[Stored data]
####################

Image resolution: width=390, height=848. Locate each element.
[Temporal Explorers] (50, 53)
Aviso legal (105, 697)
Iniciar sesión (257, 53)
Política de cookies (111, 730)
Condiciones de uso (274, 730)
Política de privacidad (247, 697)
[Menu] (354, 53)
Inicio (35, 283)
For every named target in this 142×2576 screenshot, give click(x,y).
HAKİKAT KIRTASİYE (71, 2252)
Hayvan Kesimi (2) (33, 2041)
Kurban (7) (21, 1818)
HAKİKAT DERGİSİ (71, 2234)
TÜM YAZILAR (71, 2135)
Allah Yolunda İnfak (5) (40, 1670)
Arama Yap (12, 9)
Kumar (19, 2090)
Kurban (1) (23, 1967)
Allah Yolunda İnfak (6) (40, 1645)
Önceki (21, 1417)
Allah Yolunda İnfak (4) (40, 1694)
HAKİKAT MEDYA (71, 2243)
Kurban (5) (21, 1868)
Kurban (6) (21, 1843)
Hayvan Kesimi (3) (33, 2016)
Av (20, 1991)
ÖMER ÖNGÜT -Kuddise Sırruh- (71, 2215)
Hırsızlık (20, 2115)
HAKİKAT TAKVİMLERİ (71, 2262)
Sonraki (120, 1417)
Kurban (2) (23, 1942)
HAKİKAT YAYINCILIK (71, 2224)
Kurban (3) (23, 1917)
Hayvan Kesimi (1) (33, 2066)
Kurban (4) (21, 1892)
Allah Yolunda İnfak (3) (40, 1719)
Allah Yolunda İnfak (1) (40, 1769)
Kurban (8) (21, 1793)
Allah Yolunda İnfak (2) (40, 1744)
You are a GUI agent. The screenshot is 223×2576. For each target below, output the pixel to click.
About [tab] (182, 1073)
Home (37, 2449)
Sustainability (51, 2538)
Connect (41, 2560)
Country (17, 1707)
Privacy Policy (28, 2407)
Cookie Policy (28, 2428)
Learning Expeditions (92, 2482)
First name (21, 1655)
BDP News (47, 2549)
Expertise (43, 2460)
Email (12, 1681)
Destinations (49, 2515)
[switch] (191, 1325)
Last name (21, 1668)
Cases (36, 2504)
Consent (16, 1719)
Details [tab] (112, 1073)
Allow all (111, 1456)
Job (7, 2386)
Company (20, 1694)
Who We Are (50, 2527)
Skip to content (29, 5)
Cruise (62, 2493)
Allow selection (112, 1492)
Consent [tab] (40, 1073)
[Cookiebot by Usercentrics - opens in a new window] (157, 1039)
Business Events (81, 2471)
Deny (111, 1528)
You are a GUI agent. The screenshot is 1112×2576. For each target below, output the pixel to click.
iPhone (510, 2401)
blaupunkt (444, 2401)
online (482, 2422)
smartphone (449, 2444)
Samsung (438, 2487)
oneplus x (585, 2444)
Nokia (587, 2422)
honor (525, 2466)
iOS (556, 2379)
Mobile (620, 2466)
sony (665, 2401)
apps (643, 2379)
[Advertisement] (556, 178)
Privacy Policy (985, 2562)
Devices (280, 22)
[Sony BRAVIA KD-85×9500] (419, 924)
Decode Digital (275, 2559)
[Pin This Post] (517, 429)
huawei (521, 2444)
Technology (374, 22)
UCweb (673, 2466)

####################

**Work request:** Could you restate word for word the lines above, from the one that contains "For every named" through the one that contains "Kurban (2) (23, 1942)", and no others?

**Answer box:**
For every named target in this 142×2576 screenshot, give click(x,y).
HAKİKAT KIRTASİYE (71, 2252)
Hayvan Kesimi (2) (33, 2041)
Kurban (7) (21, 1818)
HAKİKAT DERGİSİ (71, 2234)
TÜM YAZILAR (71, 2135)
Allah Yolunda İnfak (5) (40, 1670)
Arama Yap (12, 9)
Kumar (19, 2090)
Kurban (1) (23, 1967)
Allah Yolunda İnfak (6) (40, 1645)
Önceki (21, 1417)
Allah Yolunda İnfak (4) (40, 1694)
HAKİKAT MEDYA (71, 2243)
Kurban (5) (21, 1868)
Kurban (6) (21, 1843)
Hayvan Kesimi (3) (33, 2016)
Av (20, 1991)
ÖMER ÖNGÜT -Kuddise Sırruh- (71, 2215)
Hırsızlık (20, 2115)
HAKİKAT TAKVİMLERİ (71, 2262)
Sonraki (120, 1417)
Kurban (2) (23, 1942)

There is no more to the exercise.